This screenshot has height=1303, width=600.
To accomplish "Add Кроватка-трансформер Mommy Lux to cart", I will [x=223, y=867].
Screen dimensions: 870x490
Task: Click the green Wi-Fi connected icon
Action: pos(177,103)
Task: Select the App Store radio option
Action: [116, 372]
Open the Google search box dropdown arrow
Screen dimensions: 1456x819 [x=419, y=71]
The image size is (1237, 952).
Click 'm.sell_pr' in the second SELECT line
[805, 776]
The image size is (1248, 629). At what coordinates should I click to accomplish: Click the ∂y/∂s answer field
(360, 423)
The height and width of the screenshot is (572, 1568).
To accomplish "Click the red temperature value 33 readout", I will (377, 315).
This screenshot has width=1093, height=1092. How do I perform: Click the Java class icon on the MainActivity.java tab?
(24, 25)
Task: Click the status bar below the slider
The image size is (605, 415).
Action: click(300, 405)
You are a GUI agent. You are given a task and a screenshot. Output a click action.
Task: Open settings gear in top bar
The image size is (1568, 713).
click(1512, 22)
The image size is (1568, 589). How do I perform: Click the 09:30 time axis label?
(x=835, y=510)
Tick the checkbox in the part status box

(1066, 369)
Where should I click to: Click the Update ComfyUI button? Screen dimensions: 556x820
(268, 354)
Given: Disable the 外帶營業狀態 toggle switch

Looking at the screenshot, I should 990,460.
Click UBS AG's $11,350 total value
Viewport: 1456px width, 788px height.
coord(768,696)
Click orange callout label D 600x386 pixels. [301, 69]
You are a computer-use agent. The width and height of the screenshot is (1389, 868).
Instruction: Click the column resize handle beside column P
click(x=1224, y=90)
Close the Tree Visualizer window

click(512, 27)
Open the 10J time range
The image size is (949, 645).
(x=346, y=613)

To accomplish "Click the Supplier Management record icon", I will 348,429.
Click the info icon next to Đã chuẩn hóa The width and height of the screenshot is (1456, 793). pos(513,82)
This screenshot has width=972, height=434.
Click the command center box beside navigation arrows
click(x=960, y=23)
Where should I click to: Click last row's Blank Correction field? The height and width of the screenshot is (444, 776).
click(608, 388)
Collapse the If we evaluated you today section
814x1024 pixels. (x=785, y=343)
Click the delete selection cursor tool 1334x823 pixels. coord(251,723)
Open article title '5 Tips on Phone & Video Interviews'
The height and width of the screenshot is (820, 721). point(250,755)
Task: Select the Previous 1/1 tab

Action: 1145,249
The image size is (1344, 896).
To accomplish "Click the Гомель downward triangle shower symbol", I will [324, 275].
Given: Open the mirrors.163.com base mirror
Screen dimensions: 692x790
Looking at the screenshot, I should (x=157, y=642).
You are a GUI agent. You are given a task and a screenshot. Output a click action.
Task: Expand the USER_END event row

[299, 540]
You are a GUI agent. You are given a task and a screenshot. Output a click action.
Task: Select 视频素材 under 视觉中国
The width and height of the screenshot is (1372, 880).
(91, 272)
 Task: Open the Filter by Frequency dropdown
■ ■ ■
WORK INSTRUCTIONS: Rewrite all of the records above, replacing "GUI agent" with "screen agent" everywhere and leaving everything else unchanged.

WRITTEN ANSWER:
This screenshot has height=1303, width=600.
To accomplish "Add Кроватка-трансформер Mommy Lux to cart", I will [x=223, y=867].
Screen dimensions: 870x490
Task: Click the green Wi-Fi connected icon
Action: pos(177,103)
Task: Select the App Store radio option
Action: [116, 372]
Open the Google search box dropdown arrow
Screen dimensions: 1456x819 [x=419, y=71]
The image size is (1237, 952).
Click 'm.sell_pr' in the second SELECT line
[805, 776]
The image size is (1248, 629). At what coordinates should I click to accomplish: Click the ∂y/∂s answer field
(360, 423)
The height and width of the screenshot is (572, 1568).
To accomplish "Click the red temperature value 33 readout", I will (377, 315).
This screenshot has width=1093, height=1092. How do I perform: Click the Java class icon on the MainActivity.java tab?
(24, 25)
Task: Click the status bar below the slider
The image size is (605, 415).
Action: click(300, 405)
You are a screen agent. You are given a task and a screenshot. Output a click action.
Task: Open settings gear in top bar
The image size is (1568, 713).
click(1512, 22)
The image size is (1568, 589). How do I perform: Click the 09:30 time axis label?
(x=835, y=510)
Tick the checkbox in the part status box

(1066, 369)
Where should I click to: Click the Update ComfyUI button? Screen dimensions: 556x820
(268, 354)
Given: Disable the 外帶營業狀態 toggle switch

Looking at the screenshot, I should 990,460.
Click UBS AG's $11,350 total value
Viewport: 1456px width, 788px height.
coord(768,696)
Click orange callout label D 600x386 pixels. [301, 69]
You are a computer-use agent. The width and height of the screenshot is (1389, 868).
Instruction: Click the column resize handle beside column P
click(x=1224, y=90)
Close the Tree Visualizer window

click(512, 27)
Open the 10J time range
The image size is (949, 645).
(x=346, y=613)

To accomplish "Click the Supplier Management record icon", I will 348,429.
Click the info icon next to Đã chuẩn hóa The width and height of the screenshot is (1456, 793). pos(513,82)
This screenshot has width=972, height=434.
Click the command center box beside navigation arrows
click(x=960, y=23)
Where should I click to: Click last row's Blank Correction field? The height and width of the screenshot is (444, 776).
click(608, 388)
Collapse the If we evaluated you today section
814x1024 pixels. (x=785, y=343)
Click the delete selection cursor tool 1334x823 pixels. coord(251,723)
Open article title '5 Tips on Phone & Video Interviews'
The height and width of the screenshot is (820, 721). point(250,755)
Task: Select the Previous 1/1 tab

Action: 1145,249
The image size is (1344, 896).
To accomplish "Click the Гомель downward triangle shower symbol", I will [324, 275].
Given: Open the mirrors.163.com base mirror
Screen dimensions: 692x790
Looking at the screenshot, I should (x=157, y=642).
You are a screen agent. You are given a task and a screenshot. Output a click action.
Task: Expand the USER_END event row

[299, 540]
You are a screen agent. You are given a task and a screenshot. Output a click action.
Task: Select 视频素材 under 视觉中国
The width and height of the screenshot is (1372, 880).
(91, 272)
 Task: Open the Filter by Frequency dropdown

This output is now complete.